Le Conseil d’Etat précise toutefois que les articles L. 411-1 et L. 411-2 mettent en place un régime spécifique de protection des espèces protégées qui ne se confond pas avec les intérêts protégés de manière générale par l’article L. 511-1 du code de l’environnement. Dès lors, un risque d’atteinte portée à des espèces protégées peut apparaître suffisamment caractérisé pour que le projet nécessite l’octroi d’une dérogation sur le fondement de l’article L. 411‑2 du code de l’environnement, sans pour autant être d’une nature et d’une ampleur telles qu’il porterait, sans qu’aucune prescription complémentaire puisse l’empêcher, une atteinte à la conservation de ces espèces justifiant d’opposer un refus sur le fondement de l’article L. 511‑1 du même code.

Il s’agit d’une solution adaptée aux situations intermédiaires où une annulation fondée sur l’article L. 511‑1 aurait été disproportionnée, bien que l’obtention d’une dérogation demeure nécessaire pour assurer la protection des espèces protégées.

## Exercice proposé 1
Reproduisez l'extrait depuis « Le Conseil d’Etat » jusqu'à « du même code. » inclus.
## Exercice proposé 2
D'après l'extrait, quels articles mettent en place un régime spécifique de protection des espèces protégées ?
Appuyez-vous uniquement sur l'extrait.

Entrées de données extraites
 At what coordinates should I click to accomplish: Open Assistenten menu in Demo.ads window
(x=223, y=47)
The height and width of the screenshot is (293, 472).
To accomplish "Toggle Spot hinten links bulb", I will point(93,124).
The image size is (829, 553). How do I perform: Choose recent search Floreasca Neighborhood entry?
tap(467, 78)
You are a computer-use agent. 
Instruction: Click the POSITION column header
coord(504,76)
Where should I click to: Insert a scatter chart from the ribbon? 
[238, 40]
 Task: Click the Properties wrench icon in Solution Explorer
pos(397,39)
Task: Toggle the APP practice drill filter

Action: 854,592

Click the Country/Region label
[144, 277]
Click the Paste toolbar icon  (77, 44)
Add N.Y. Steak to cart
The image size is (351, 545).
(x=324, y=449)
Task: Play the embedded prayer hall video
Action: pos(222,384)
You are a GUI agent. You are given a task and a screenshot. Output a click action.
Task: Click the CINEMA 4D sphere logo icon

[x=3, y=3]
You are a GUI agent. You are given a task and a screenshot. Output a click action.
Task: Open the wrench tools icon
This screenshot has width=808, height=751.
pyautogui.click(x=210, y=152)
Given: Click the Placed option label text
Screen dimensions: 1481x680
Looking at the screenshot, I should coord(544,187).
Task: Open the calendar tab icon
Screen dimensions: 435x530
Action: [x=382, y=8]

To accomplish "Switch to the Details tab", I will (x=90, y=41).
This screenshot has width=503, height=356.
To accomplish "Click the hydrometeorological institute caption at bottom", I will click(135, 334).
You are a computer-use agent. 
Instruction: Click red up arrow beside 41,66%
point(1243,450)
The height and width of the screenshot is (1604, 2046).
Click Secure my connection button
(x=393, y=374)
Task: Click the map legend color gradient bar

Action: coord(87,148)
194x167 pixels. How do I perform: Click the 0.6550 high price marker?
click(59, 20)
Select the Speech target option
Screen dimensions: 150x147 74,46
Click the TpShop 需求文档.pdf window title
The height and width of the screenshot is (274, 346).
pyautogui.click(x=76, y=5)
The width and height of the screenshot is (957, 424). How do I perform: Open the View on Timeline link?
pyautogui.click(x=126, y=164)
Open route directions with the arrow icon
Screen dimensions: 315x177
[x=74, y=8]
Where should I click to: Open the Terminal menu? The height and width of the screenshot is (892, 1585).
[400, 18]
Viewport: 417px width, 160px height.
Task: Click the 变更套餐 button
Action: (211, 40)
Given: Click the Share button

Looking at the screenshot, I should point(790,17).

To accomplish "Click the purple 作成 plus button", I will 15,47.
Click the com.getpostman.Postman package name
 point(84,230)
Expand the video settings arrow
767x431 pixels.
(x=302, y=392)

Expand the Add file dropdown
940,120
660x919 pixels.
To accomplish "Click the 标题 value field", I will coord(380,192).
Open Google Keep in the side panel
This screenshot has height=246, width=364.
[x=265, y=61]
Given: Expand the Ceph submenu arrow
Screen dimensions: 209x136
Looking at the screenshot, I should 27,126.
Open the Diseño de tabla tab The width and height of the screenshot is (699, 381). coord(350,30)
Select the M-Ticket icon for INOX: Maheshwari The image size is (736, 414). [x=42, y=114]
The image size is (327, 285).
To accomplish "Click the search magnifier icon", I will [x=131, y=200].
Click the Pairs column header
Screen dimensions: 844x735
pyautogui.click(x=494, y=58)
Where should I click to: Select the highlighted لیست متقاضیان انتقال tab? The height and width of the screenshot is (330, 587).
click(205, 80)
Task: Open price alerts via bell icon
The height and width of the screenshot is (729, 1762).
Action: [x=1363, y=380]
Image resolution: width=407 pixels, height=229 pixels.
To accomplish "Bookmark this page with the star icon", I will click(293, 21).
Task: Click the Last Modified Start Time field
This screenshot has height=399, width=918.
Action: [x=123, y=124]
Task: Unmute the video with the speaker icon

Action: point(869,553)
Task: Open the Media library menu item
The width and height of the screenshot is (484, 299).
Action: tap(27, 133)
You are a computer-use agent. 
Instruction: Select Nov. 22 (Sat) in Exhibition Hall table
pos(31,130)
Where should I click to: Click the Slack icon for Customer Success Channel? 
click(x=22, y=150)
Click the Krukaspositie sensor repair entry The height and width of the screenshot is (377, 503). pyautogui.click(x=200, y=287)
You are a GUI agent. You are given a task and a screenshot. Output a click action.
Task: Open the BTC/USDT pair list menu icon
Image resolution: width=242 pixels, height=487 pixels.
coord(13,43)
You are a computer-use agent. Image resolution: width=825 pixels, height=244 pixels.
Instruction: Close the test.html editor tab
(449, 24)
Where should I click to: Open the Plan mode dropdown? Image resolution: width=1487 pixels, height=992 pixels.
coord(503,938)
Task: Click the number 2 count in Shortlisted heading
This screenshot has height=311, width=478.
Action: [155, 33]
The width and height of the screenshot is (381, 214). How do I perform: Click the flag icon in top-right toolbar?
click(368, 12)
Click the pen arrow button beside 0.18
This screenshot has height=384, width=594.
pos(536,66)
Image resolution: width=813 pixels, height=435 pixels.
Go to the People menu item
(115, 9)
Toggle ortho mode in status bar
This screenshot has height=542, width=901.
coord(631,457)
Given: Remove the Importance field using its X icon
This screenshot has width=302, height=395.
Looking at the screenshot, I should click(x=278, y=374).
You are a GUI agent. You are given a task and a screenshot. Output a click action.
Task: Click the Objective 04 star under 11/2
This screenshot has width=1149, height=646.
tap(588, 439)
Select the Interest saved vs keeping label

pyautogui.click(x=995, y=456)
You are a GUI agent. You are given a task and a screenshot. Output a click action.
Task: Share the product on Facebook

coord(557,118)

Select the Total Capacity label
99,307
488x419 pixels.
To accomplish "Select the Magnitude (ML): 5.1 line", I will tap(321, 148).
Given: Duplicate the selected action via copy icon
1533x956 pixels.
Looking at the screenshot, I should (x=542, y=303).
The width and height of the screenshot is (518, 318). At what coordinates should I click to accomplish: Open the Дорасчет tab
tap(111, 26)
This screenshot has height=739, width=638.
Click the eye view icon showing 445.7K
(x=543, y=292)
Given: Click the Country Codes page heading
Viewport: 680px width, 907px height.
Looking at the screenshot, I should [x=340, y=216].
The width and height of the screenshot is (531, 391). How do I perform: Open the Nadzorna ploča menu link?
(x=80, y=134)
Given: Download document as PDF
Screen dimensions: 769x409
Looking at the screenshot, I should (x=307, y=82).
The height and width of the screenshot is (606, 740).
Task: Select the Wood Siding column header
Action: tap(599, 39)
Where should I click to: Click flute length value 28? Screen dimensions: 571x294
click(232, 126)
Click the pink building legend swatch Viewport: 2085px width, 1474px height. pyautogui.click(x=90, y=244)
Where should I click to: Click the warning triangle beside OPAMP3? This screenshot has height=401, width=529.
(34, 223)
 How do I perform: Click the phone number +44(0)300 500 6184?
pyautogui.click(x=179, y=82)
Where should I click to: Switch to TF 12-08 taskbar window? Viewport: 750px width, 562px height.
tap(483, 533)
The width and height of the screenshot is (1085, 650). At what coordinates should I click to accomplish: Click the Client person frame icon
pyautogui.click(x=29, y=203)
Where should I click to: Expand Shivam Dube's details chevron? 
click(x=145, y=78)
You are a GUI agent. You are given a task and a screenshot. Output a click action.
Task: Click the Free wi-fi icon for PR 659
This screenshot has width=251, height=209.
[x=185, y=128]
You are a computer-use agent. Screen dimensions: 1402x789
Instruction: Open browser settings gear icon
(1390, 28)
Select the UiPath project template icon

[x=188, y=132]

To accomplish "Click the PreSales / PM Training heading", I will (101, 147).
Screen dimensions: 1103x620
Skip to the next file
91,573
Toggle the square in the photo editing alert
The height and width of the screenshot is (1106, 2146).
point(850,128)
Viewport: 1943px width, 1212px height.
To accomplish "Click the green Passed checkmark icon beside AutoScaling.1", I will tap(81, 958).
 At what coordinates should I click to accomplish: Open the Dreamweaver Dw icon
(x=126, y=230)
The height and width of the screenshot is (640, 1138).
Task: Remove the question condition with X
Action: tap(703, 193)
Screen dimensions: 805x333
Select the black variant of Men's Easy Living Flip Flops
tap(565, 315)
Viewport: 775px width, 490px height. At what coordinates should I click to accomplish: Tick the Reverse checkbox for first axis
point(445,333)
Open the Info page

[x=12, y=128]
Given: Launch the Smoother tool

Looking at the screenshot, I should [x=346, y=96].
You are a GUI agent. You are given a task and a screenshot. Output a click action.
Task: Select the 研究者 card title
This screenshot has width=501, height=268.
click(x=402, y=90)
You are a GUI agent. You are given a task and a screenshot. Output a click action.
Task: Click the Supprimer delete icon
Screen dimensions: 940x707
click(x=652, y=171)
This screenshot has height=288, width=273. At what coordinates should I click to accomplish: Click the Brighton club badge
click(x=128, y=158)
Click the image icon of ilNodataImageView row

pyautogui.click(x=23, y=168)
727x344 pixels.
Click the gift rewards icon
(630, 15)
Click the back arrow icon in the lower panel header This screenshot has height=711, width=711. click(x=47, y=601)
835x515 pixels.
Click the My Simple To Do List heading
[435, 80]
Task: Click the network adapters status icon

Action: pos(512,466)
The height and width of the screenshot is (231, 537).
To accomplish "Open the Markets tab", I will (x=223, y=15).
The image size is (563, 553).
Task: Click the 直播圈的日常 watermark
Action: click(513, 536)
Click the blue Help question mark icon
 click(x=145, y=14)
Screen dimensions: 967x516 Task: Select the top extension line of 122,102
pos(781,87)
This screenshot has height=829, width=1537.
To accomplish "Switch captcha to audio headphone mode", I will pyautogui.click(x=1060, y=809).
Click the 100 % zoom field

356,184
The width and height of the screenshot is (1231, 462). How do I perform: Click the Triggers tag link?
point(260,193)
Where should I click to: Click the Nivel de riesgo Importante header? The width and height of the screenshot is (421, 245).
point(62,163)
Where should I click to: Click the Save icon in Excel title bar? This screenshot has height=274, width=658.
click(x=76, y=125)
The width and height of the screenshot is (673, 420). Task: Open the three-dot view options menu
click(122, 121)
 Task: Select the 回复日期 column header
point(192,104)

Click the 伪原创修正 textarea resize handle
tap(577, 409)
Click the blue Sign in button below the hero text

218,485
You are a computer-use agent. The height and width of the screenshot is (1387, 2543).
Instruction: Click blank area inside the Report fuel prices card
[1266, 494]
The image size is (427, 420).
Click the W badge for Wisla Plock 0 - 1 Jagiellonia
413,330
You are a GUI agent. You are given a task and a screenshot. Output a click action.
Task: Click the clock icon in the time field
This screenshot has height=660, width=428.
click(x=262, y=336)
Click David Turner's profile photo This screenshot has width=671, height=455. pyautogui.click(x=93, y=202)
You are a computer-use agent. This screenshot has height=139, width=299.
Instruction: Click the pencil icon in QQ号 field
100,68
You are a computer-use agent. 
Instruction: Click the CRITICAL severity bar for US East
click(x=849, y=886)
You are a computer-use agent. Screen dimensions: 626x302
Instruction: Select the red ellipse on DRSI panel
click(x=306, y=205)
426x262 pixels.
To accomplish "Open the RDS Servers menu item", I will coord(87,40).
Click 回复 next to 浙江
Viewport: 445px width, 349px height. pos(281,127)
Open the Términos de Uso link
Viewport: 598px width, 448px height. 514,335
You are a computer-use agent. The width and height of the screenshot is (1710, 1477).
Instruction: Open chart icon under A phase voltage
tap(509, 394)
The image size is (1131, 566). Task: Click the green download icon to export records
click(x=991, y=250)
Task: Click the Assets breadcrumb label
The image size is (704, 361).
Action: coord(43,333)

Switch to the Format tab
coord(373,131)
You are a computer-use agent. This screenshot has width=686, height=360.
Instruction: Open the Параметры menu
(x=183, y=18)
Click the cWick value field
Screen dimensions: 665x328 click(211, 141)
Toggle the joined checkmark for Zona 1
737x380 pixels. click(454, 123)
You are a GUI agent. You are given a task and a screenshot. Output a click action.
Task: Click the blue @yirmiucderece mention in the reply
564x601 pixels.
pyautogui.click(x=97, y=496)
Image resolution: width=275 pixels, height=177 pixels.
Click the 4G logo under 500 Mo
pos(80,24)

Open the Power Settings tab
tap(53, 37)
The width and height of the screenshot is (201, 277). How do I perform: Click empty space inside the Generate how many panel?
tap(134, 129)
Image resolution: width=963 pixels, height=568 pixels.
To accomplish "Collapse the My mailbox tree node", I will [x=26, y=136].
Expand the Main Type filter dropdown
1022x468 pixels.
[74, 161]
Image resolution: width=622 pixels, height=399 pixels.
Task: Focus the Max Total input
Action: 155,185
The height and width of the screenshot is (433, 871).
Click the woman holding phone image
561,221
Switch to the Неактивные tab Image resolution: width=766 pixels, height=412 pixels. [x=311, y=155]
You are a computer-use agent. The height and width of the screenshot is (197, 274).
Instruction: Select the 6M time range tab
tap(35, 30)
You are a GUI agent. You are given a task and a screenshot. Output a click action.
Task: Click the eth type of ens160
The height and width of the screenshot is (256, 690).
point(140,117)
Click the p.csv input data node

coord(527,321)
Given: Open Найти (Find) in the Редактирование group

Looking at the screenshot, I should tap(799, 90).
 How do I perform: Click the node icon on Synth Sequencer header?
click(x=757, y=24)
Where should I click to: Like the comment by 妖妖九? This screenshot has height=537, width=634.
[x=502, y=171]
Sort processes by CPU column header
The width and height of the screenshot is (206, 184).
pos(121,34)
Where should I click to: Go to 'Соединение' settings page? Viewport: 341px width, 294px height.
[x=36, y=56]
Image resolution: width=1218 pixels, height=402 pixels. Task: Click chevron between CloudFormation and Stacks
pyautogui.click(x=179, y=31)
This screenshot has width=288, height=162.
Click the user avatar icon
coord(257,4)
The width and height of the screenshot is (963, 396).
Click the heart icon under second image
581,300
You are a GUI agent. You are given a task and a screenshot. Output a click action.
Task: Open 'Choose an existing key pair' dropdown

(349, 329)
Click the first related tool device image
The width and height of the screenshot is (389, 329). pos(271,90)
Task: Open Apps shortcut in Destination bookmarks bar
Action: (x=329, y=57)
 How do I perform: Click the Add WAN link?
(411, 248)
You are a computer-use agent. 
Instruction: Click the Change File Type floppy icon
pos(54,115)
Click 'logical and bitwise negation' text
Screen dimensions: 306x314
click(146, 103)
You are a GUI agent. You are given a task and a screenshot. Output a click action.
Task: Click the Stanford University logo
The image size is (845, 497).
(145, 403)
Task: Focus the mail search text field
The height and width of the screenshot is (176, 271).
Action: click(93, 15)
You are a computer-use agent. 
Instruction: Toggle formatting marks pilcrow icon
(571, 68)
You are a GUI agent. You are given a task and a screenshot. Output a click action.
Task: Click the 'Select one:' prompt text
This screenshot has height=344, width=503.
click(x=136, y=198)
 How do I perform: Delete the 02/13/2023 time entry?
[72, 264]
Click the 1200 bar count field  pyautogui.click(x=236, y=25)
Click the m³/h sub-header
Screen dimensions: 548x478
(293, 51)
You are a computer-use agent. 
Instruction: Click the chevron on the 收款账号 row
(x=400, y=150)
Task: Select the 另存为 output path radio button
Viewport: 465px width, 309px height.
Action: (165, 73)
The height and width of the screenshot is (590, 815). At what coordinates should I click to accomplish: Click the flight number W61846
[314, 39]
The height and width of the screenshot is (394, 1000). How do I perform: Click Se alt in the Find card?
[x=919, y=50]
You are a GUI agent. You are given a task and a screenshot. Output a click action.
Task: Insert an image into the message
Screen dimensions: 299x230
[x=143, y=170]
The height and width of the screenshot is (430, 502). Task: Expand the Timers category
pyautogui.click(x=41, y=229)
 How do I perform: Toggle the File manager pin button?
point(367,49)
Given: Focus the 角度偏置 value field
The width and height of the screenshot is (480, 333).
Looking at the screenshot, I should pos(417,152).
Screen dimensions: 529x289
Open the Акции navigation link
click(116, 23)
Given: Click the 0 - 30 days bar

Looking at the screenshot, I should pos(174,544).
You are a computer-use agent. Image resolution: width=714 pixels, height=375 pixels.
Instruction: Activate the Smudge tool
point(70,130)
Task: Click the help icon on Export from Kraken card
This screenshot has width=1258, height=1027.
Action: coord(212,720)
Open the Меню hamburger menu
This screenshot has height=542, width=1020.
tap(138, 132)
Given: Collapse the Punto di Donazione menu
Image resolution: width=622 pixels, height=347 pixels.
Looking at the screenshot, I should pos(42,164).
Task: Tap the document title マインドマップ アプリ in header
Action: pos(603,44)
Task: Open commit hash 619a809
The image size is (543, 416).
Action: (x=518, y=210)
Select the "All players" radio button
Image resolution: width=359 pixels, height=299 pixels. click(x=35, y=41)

## Réponse attendue 1
Le Conseil d’Etat précise toutefois que les articles L. 411-1 et L. 411-2 mettent en place un régime spécifique de protection des espèces protégées qui ne se confond pas avec les intérêts protégés de manière générale par l’article L. 511-1 du code de l’environnement. Dès lors, un risque d’atteinte portée à des espèces protégées peut apparaître suffisamment caractérisé pour que le projet nécessite l’octroi d’une dérogation sur le fondement de l’article L. 411‑2 du code de l’environnement, sans pour autant être d’une nature et d’une ampleur telles qu’il porterait, sans qu’aucune prescription complémentaire puisse l’empêcher, une atteinte à la conservation de ces espèces justifiant d’opposer un refus sur le fondement de l’article L. 511‑1 du même code.

## Réponse attendue 2
Les articles L. 411-1 et L. 411-2.